╭─ Supplied material
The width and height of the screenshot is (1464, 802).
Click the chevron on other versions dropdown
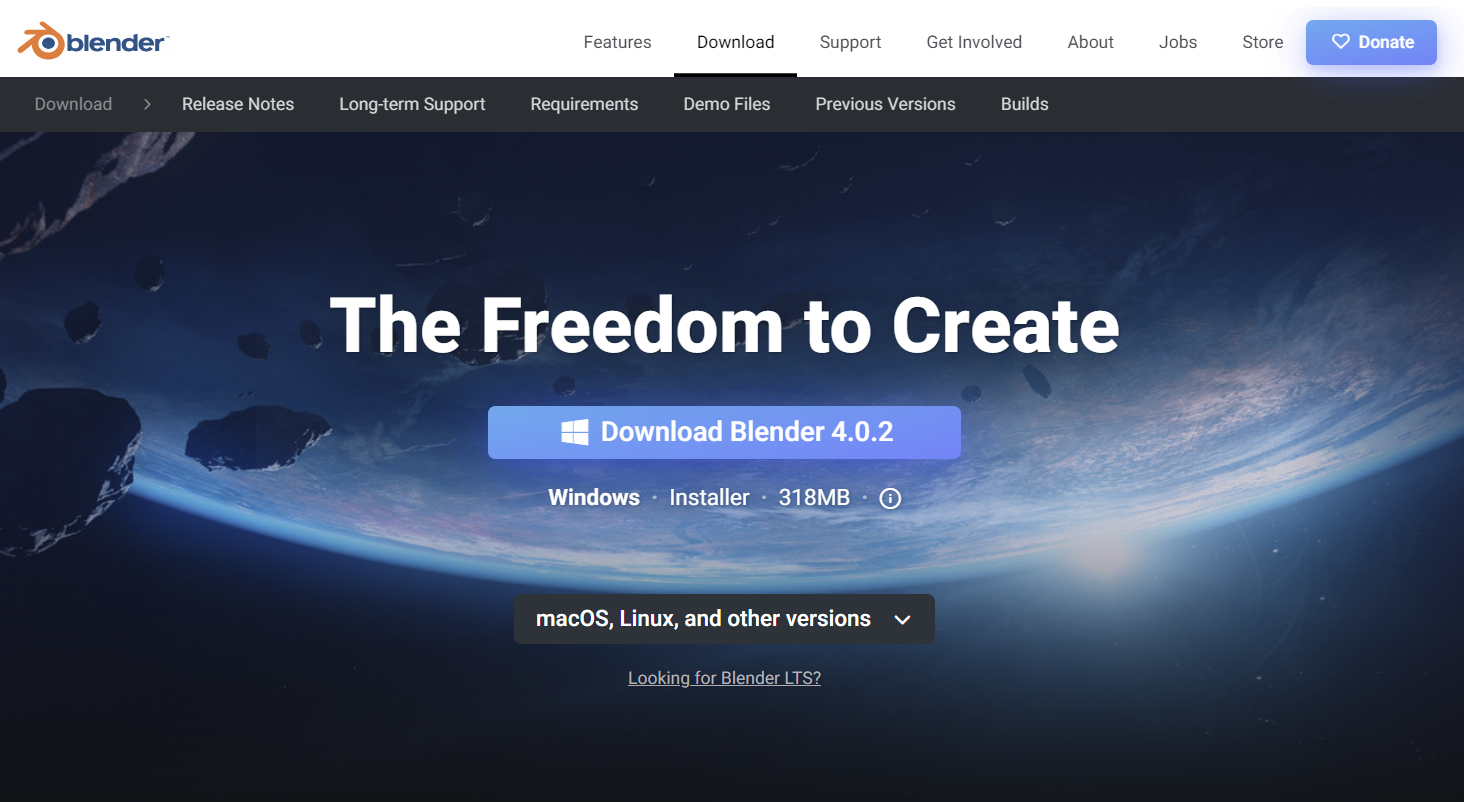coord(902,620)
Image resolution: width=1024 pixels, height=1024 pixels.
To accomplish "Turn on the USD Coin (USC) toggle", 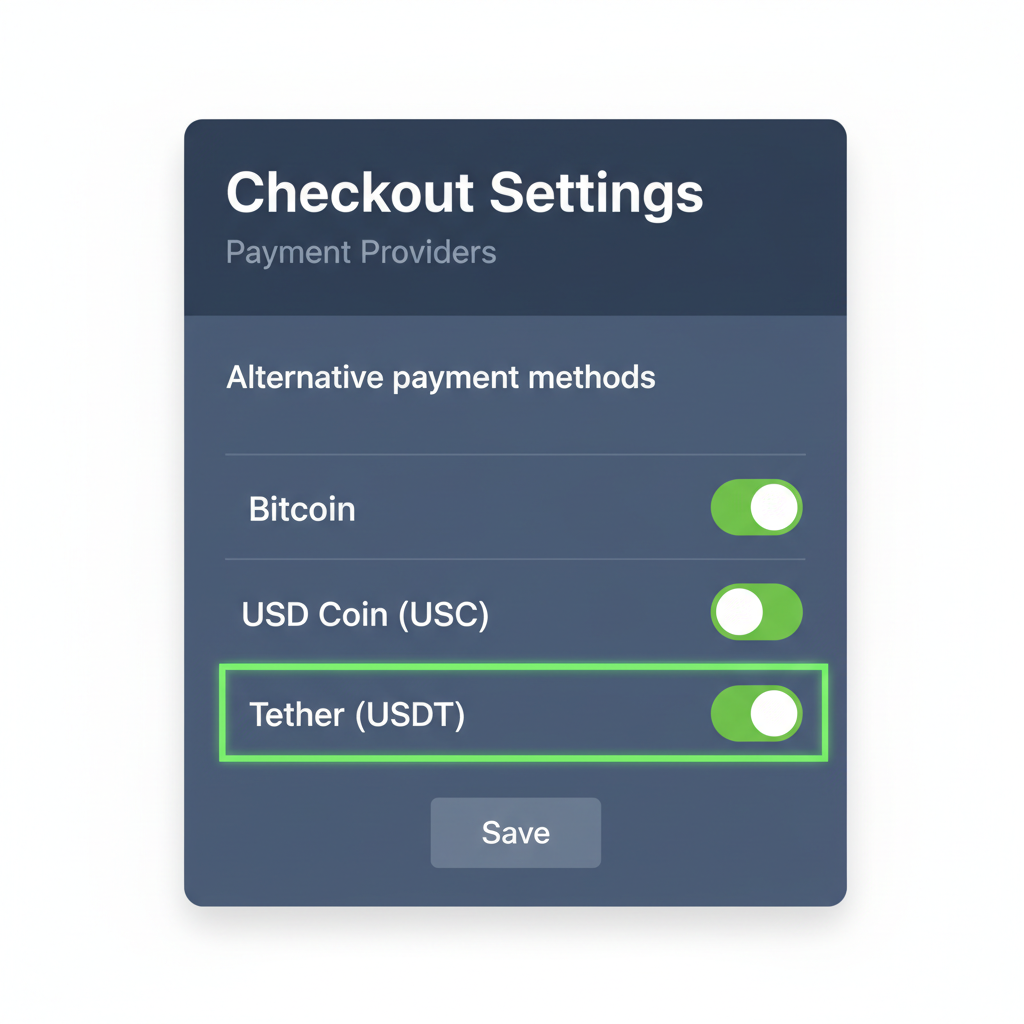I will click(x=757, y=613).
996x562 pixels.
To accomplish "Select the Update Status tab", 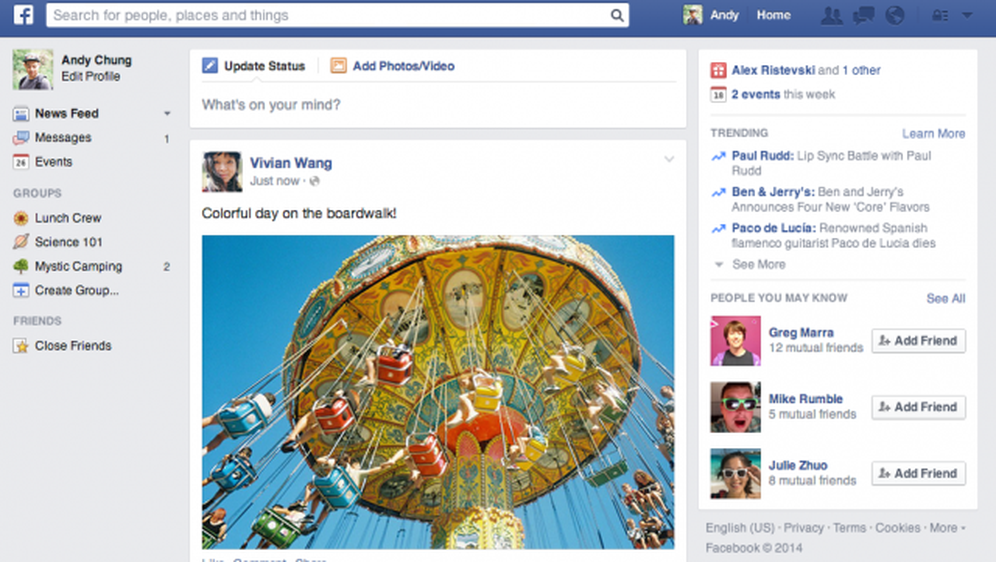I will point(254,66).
╰─
Your objective:
Report each line of the listing above that contains the word "height". Case counts.

Result:
The width and height of the screenshot is (1464, 802).
Image resolution: width=1024 pixels, height=1024 pixels.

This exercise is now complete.